What do you do when your life is falling apart around you because your kinks and perversions are too shameful for loved ones to accept? What if you also have neither the motivation nor the courage to sort things out? In the case of our protagonist, you pack your bags and head for China to teach English as a second language, evading your problems while hoping to return someday with unearned closure in tow.
While unsympathetic, our protagonist is relatable in more ways than is probably comfortable to admit. Geick dips into the well of our shared experiences of insecurity, loneliness, shame, and isolation to craft a character that reflects some of our least appealing traits.
A night of drugs and exotic dining, characterized by increasing haziness and disorientation, leads us to a conclusion that the reader sees coming just a short while before the revelation hits home.
Nosophobia should rank among the best works of short fiction to arise from the pandemic conditions of 2020/2021.

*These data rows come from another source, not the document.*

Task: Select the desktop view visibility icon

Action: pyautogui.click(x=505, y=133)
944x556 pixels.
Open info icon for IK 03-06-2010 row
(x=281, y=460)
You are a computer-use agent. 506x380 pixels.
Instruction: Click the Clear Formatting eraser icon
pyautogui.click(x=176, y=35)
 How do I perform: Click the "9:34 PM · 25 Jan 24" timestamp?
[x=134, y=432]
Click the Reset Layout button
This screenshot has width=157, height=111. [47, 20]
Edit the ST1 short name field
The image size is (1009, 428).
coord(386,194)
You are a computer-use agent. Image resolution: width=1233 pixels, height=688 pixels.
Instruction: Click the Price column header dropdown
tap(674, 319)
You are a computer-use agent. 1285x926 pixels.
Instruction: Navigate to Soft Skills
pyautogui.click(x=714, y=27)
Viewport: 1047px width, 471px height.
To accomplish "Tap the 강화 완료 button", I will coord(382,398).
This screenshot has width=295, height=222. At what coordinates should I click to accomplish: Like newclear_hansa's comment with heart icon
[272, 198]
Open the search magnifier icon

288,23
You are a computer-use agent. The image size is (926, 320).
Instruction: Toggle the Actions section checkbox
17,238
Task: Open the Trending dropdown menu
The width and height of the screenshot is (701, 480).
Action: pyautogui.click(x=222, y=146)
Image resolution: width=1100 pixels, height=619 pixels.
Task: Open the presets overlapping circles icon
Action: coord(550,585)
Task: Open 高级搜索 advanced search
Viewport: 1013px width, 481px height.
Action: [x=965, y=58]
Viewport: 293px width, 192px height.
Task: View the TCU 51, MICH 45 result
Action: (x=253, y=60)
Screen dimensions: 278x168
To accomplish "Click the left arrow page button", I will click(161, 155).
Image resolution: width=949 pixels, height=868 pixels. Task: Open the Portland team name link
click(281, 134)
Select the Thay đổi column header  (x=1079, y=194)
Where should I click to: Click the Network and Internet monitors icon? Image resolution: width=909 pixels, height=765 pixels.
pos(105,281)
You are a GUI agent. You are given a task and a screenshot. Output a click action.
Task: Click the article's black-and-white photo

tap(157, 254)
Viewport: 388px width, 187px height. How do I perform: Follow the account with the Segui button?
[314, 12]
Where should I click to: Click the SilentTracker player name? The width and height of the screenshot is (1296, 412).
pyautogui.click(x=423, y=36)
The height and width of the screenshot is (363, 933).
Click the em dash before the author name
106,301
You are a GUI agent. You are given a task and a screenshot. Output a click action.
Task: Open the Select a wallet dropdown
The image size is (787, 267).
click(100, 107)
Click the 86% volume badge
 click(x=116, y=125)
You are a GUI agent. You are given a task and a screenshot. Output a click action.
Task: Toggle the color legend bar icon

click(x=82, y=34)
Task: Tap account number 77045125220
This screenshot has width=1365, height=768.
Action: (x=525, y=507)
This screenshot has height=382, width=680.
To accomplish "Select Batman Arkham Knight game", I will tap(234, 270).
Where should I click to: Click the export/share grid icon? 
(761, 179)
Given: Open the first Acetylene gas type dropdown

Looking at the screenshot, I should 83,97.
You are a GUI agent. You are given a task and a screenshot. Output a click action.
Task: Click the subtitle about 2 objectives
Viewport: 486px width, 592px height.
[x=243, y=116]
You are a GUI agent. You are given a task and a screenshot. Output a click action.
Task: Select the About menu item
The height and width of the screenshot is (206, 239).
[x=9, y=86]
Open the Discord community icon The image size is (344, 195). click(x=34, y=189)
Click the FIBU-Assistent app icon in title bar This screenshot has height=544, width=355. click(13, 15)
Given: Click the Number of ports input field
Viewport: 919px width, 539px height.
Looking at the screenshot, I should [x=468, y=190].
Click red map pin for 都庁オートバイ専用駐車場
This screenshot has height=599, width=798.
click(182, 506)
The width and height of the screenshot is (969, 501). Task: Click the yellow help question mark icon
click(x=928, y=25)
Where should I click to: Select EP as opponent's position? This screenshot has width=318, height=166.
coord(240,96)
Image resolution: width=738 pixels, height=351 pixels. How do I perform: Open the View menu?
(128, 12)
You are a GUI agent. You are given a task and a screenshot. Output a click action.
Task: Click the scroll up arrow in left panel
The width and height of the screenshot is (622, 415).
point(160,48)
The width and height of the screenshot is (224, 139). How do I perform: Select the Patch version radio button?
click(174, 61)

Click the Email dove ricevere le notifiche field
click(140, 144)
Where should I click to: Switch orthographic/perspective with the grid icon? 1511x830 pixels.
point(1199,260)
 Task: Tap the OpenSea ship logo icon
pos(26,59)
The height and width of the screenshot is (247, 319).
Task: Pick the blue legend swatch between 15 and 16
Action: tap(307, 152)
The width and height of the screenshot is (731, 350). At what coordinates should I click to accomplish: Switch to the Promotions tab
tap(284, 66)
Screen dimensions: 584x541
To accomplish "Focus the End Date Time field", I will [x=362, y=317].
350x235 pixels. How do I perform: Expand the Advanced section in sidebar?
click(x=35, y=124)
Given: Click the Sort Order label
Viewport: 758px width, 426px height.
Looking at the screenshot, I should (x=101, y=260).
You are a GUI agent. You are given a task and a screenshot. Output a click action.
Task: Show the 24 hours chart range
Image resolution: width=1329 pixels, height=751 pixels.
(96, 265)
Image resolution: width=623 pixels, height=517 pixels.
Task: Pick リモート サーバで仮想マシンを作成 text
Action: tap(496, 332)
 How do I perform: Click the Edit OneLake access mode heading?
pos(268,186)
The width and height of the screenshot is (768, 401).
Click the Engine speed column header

You can obtain your own copy of this fantastic short story through http://www.godless.com at the link below:

The Final Gate by Wesley Southard & Lucas Mangum

If Italian director Lucio Fulci were alive today, creating movies at 94-years-old like those he’d filmed four decades ago, this novella could be the novelization of his newest masterpiece. Southard and Mangum display a sincere and passionate love for the atmosphere, over-the-top gore, and idiosyncratically disjointed flow of Fulci’s oeuvre. That deep and abiding adoration is necessary to so accurately capture the feel of a Fulci movie with The Final Gate.
The more dedicated fans will perhaps experience a sort of wavering, rippling effect in their imaginations, seeing the face of Bob from House By the Cemetery transitioning into the much older face of Robert, the caretaker of St. Luke’s Orphanage. As pleased as we are to make his acquaintance again–and to see that he’s grown into a man who found a way to help children who were orphaned just as he was–it would seem that Bob’s encounters with supernatural horrors aren’t over. After racing into the orphanage in response to a young boy’s desperate cries for help, Robert’s story comes to an end when he enters Bryce’s darkened bedroom.
The rest of the book follows Brandon, Bryce’s older brother, and various other characters as Brandon desperately tries to make up for the mistakes of his earlier years. He hopes that by locating his younger brother and rescuing him from an orphanage that seems increasingly sinister, the deeper he digs into it, he’ll find a sense of fulfillment and redemption.
With the assistance of Jillian, his girlfriend, and Jillian’s ex-boyfriend, Dan, Brandon faces something far more mysterious and awful than he could have anticipated.
In true homage to Fulci, the authors leave you wondering who–if anyone–will survive and whether there’s any chance of a happy ending when the gates of hell are involved.
Any fans of Lucio Fulci, Dario Argento, Mario and Lamberto Bava, Ruggero Deodato, Umberto Lenzi, Bruno Mattei, and the other Italian greats should immediately pick up a copy of this book in August when it releases. No other book I’ve read has so perfectly demonstrated the Italian exploitation cinema tone the way this one has.